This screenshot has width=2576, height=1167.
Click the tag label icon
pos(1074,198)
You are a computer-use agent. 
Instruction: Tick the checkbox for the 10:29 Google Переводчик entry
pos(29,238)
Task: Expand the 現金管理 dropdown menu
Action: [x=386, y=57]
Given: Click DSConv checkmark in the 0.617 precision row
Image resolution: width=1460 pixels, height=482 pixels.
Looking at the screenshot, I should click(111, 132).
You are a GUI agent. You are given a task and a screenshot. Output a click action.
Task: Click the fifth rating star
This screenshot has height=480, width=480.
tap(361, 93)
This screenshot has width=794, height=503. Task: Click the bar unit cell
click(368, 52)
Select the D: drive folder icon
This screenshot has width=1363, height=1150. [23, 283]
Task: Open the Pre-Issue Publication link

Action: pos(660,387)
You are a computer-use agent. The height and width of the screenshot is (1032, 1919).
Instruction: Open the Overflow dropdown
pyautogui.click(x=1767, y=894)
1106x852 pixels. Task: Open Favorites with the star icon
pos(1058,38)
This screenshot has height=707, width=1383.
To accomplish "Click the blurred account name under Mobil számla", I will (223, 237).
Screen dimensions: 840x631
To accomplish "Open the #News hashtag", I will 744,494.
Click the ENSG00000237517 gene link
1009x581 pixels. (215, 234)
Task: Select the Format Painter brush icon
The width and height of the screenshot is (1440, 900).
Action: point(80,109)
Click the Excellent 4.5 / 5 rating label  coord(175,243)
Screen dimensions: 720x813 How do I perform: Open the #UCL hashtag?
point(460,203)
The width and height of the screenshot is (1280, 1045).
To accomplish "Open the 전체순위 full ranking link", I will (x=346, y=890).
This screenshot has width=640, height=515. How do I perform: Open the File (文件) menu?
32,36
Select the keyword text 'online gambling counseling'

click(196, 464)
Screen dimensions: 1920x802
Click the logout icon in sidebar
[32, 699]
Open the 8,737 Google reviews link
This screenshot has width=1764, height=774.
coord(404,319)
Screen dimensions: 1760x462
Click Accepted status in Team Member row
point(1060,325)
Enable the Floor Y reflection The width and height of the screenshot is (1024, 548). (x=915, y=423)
━━━━━━
The answer must be a word-for-word restatement of the records.

This screenshot has width=2576, height=1167.
Click the tag label icon
pos(1074,198)
You are a computer-use agent. 
Instruction: Tick the checkbox for the 10:29 Google Переводчик entry
pos(29,238)
Task: Expand the 現金管理 dropdown menu
Action: [x=386, y=57]
Given: Click DSConv checkmark in the 0.617 precision row
Image resolution: width=1460 pixels, height=482 pixels.
Looking at the screenshot, I should click(111, 132).
You are a GUI agent. You are given a task and a screenshot. Output a click action.
Task: Click the fifth rating star
This screenshot has height=480, width=480.
tap(361, 93)
This screenshot has width=794, height=503. Task: Click the bar unit cell
click(368, 52)
Select the D: drive folder icon
This screenshot has width=1363, height=1150. [23, 283]
Task: Open the Pre-Issue Publication link

Action: pos(660,387)
You are a computer-use agent. The height and width of the screenshot is (1032, 1919).
Instruction: Open the Overflow dropdown
pyautogui.click(x=1767, y=894)
1106x852 pixels. Task: Open Favorites with the star icon
pos(1058,38)
This screenshot has height=707, width=1383.
To accomplish "Click the blurred account name under Mobil számla", I will (223, 237).
Screen dimensions: 840x631
To accomplish "Open the #News hashtag", I will 744,494.
Click the ENSG00000237517 gene link
1009x581 pixels. (215, 234)
Task: Select the Format Painter brush icon
The width and height of the screenshot is (1440, 900).
Action: point(80,109)
Click the Excellent 4.5 / 5 rating label  coord(175,243)
Screen dimensions: 720x813 How do I perform: Open the #UCL hashtag?
point(460,203)
The width and height of the screenshot is (1280, 1045).
To accomplish "Open the 전체순위 full ranking link", I will (x=346, y=890).
This screenshot has width=640, height=515. How do I perform: Open the File (文件) menu?
32,36
Select the keyword text 'online gambling counseling'

click(196, 464)
Screen dimensions: 1920x802
Click the logout icon in sidebar
[32, 699]
Open the 8,737 Google reviews link
This screenshot has width=1764, height=774.
coord(404,319)
Screen dimensions: 1760x462
Click Accepted status in Team Member row
point(1060,325)
Enable the Floor Y reflection The width and height of the screenshot is (1024, 548). (x=915, y=423)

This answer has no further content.